All in all, opening the investigation to take into account the context-specific mental images and related sensemaking processes underlying collective international opportunity recognition, and also indicating the importance of non- entrepreneurial indirect opportunities as well as the mixed phases and non- rational aspects of opportunity recognition and exploitation, gives a more realistic and comprehensive approach to understanding what international entrepreneurship is about and how the SME internationalisation processes actually unfold.

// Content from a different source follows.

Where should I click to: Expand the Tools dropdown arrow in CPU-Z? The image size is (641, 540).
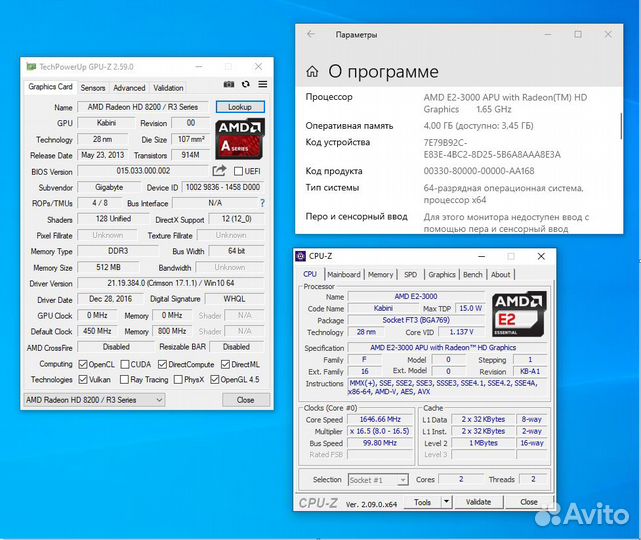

Consequently, based on the findings of this overall thesis and synthesising the views I have gained along the way, I define the recognition of collective international opportunities as individual entrepreneurs or managers making sense of their emergent circumstances based on mental images of the foreign market and collaboration group in an auspicious way that drives them to see opportunities for themselves in this context – opportunities worth their joint actions integrating their firms into business in this foreign market.